ASSIGNMENT: Could you show each line of the records that contains the word "menu"?

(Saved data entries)

- Opening Delimiter -

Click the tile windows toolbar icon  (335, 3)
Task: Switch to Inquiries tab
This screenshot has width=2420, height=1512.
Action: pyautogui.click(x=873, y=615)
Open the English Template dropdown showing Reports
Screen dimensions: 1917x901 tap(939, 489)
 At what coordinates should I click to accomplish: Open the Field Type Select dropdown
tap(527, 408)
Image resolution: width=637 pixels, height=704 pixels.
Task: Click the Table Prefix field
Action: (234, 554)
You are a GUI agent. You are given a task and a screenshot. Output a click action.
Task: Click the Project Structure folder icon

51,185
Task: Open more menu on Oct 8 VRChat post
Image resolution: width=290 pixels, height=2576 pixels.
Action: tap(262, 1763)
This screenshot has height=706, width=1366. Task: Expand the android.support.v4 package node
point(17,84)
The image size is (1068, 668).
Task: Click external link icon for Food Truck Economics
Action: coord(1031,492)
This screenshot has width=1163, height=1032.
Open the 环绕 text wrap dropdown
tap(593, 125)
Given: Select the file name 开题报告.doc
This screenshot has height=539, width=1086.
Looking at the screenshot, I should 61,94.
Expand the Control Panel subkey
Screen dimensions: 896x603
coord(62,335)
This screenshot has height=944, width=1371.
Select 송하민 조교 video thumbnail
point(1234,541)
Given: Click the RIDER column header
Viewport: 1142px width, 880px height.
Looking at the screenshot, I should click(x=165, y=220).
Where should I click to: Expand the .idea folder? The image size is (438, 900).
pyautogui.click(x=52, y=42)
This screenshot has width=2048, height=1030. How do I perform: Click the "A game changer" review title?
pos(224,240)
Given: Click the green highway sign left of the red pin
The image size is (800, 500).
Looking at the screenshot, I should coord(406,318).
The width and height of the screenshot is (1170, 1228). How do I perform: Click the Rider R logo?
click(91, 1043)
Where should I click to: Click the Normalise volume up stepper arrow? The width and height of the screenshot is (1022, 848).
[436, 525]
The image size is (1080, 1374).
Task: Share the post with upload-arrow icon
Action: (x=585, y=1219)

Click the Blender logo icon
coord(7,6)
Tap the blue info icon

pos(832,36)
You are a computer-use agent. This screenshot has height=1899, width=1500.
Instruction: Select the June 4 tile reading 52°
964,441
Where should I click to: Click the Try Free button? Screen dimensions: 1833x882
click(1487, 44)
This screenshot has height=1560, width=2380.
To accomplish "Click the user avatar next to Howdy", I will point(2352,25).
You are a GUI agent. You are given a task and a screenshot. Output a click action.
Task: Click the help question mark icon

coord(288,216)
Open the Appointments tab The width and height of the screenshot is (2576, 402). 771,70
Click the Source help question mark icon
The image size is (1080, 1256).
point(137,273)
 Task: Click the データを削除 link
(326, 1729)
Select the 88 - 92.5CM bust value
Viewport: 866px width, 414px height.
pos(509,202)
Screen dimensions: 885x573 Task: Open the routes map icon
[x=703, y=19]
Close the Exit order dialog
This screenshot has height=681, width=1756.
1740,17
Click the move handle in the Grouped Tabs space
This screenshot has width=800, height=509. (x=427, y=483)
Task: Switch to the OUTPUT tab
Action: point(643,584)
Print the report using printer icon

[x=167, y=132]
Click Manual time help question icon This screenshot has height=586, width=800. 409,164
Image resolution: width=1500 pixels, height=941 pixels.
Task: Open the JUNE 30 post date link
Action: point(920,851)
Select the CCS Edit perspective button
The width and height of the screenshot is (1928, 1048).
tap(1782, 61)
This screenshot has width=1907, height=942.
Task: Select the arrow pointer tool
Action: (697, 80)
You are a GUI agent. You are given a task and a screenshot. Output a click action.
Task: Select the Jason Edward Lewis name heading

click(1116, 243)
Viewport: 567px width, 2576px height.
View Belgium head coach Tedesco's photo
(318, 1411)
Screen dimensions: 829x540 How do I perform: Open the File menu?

- Closing Delimiter -

WRITTEN REPLY:
Task: Open more menu on Oct 8 VRChat post
Screen dimensions: 829x540 How do I perform: Open the File menu?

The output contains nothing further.